**DIRECTIONS FOR THIS TASK:** Transcribe all the entries word for word, but omit the images.

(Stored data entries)
····················

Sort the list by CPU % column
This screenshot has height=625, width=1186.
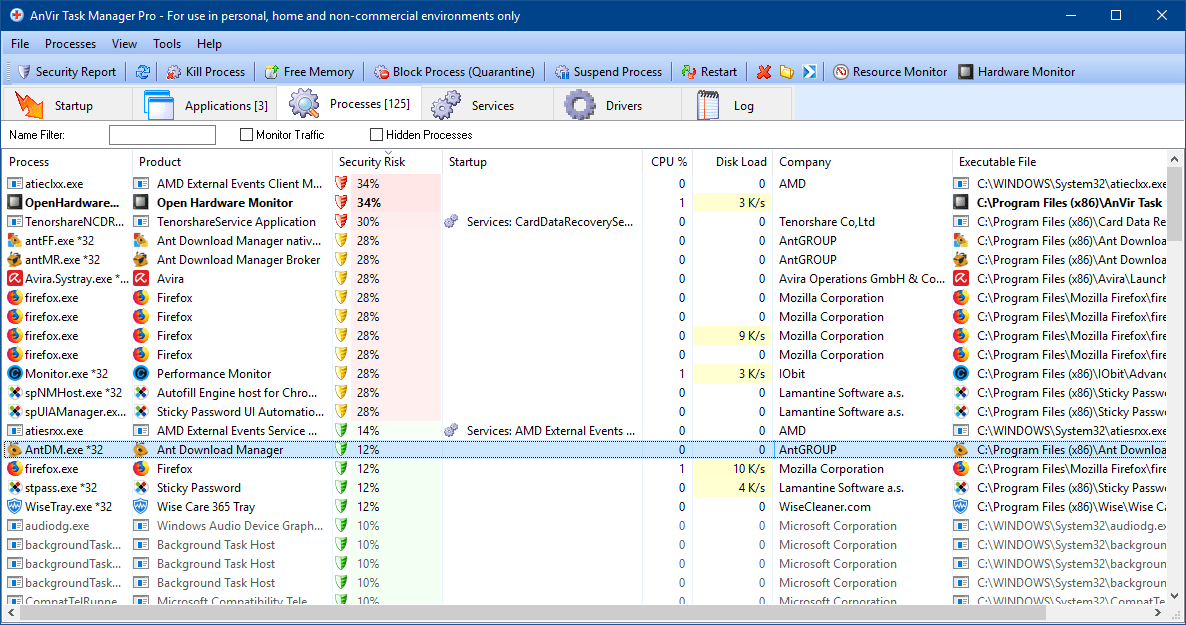[x=668, y=162]
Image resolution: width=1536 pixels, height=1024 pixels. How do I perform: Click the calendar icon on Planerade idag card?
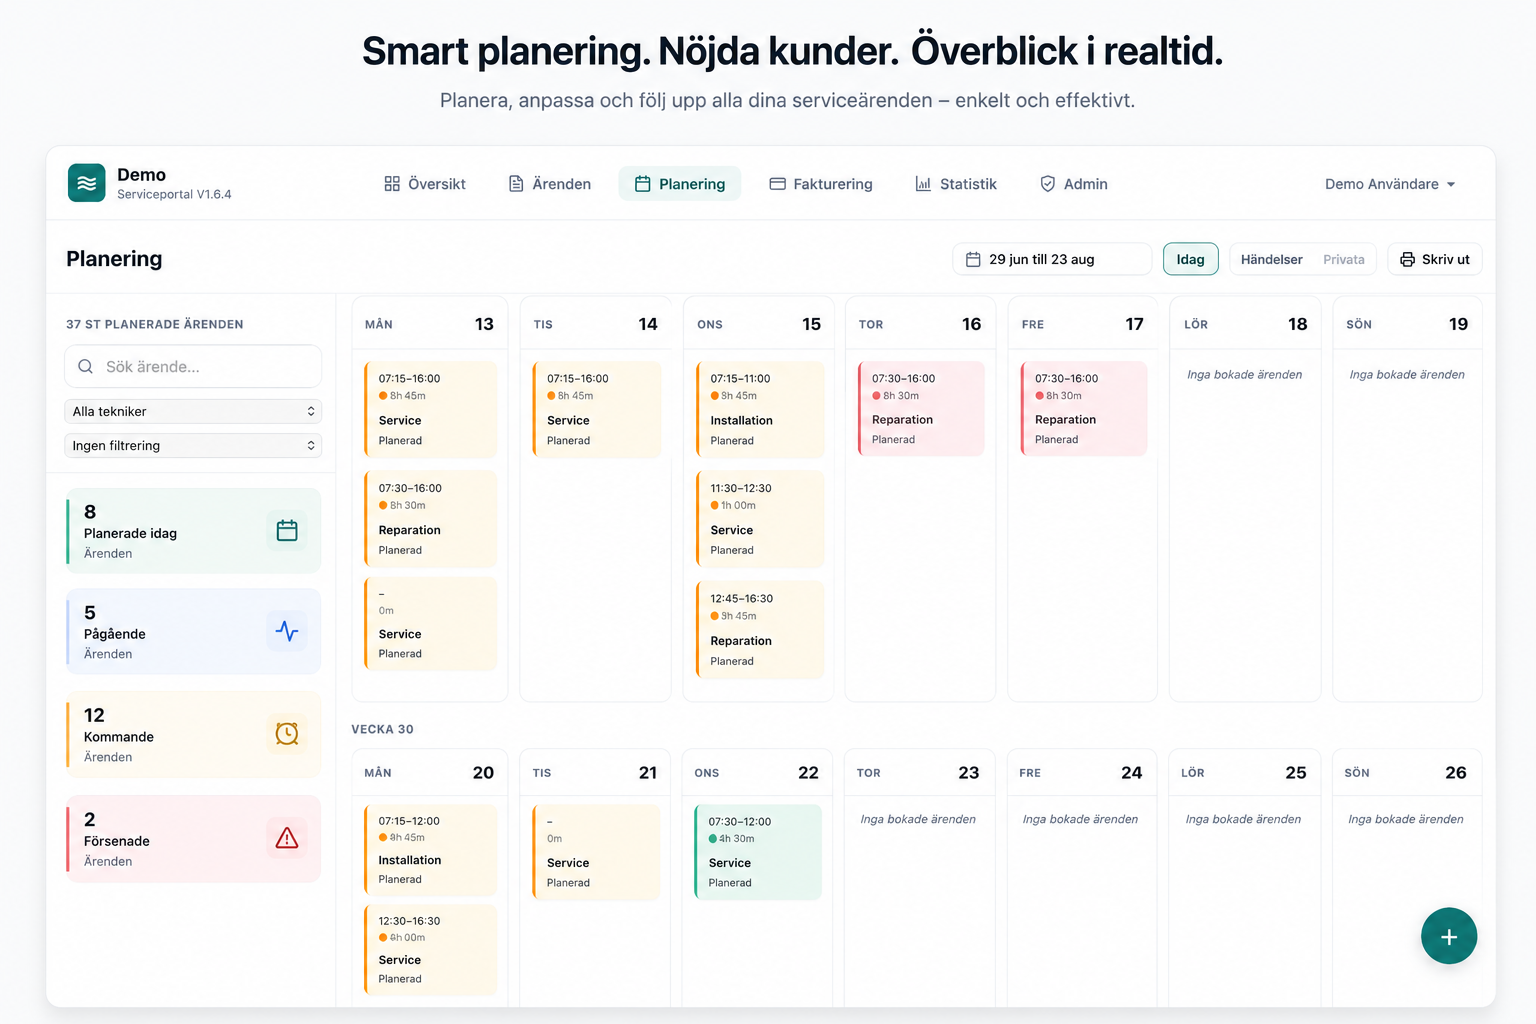click(287, 531)
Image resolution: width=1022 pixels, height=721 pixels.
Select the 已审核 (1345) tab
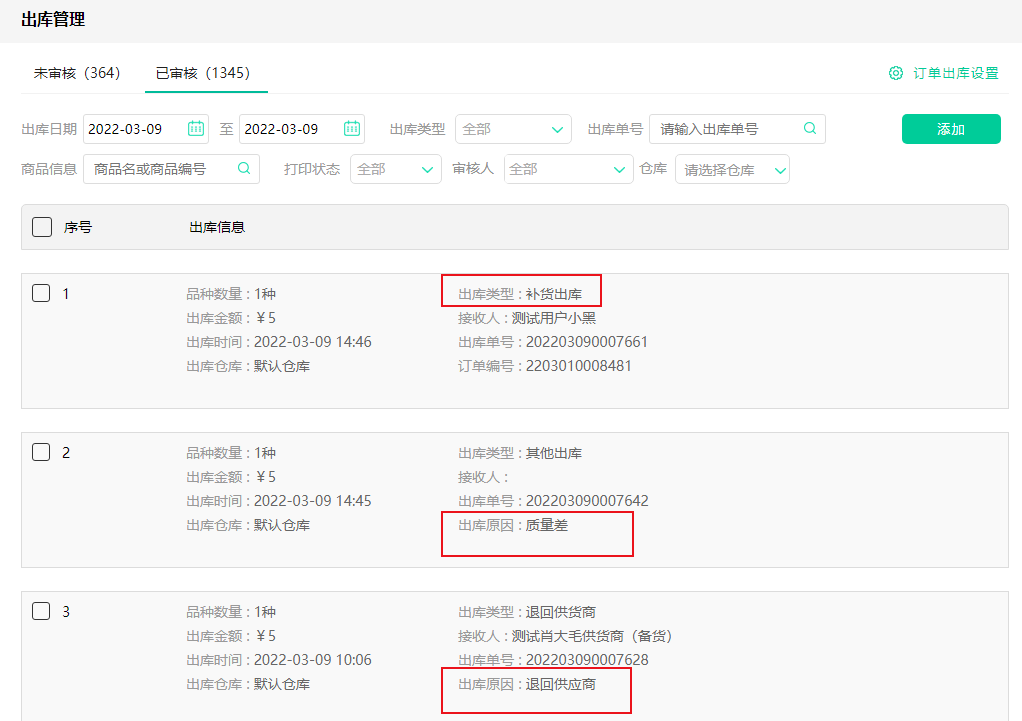tap(205, 74)
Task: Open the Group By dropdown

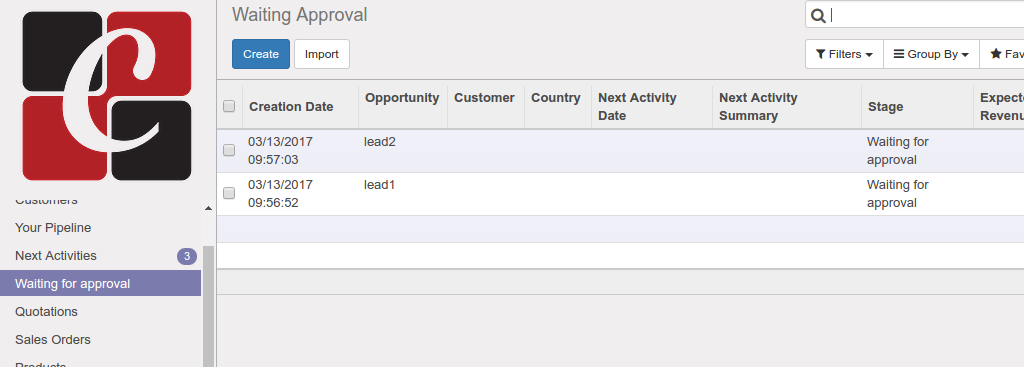Action: 931,54
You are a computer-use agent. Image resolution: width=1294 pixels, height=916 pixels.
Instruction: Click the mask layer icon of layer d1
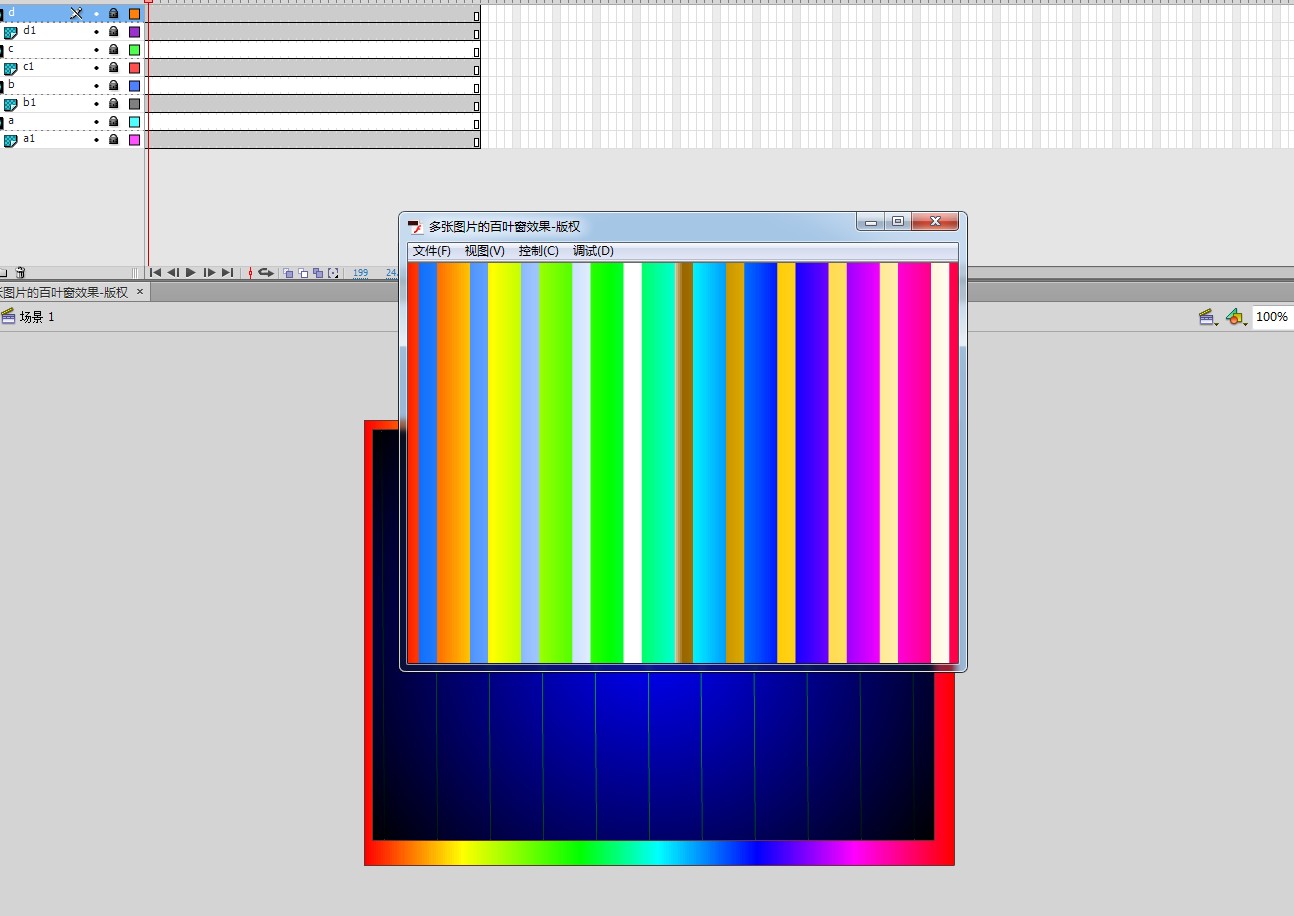pyautogui.click(x=11, y=32)
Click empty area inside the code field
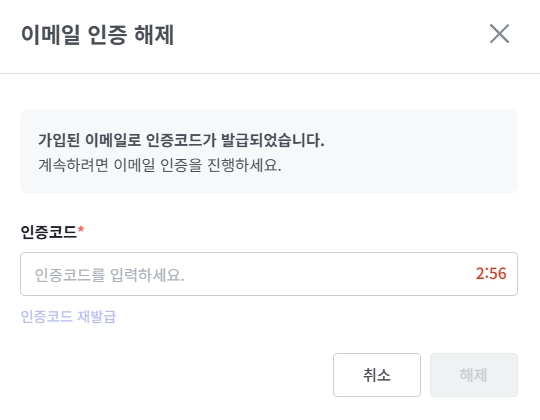Viewport: 540px width, 420px height. click(327, 274)
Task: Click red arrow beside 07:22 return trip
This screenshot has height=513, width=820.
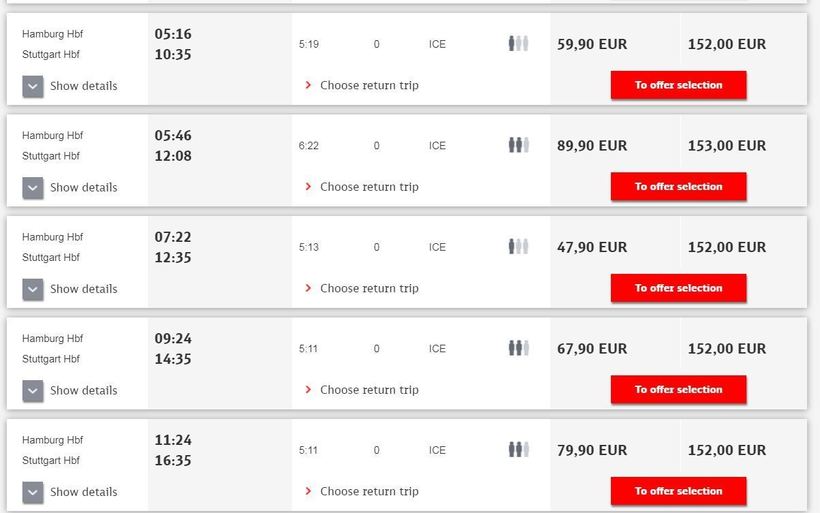Action: (x=308, y=288)
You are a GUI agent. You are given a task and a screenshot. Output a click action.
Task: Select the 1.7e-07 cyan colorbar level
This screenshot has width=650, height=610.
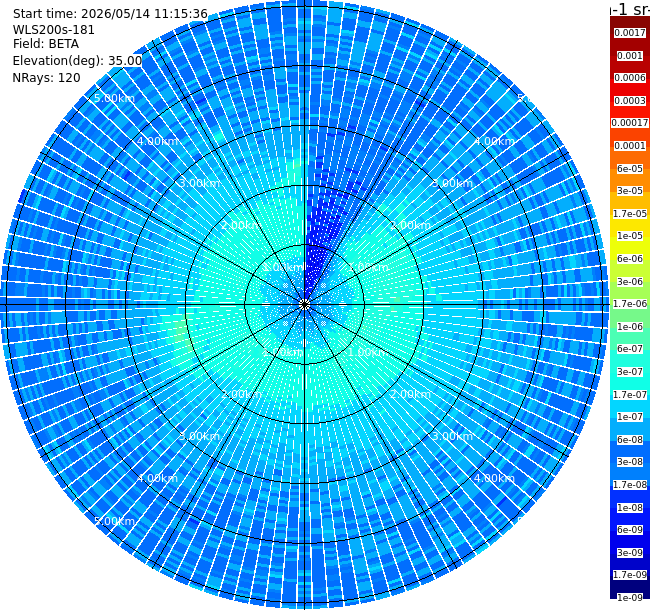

····················

**TASK SOLUTION:**
Sort the list by CPU % column
This screenshot has height=625, width=1186.
[x=668, y=162]
Image resolution: width=1536 pixels, height=1024 pixels. How do I perform: Click the calendar icon on Planerade idag card?
click(287, 531)
Image resolution: width=1022 pixels, height=721 pixels.
Select the 已审核 (1345) tab
tap(205, 74)
Task: Open the Group By dropdown

Action: 931,54
You are a computer-use agent. Image resolution: width=1294 pixels, height=916 pixels.
Instruction: Click the mask layer icon of layer d1
pyautogui.click(x=11, y=32)
Click empty area inside the code field
Viewport: 540px width, 420px height. click(327, 274)
Task: Click red arrow beside 07:22 return trip
This screenshot has height=513, width=820.
Action: (x=308, y=288)
You are a GUI agent. You are given a task and a screenshot. Output a click action.
Task: Select the 1.7e-07 cyan colorbar level
This screenshot has width=650, height=610.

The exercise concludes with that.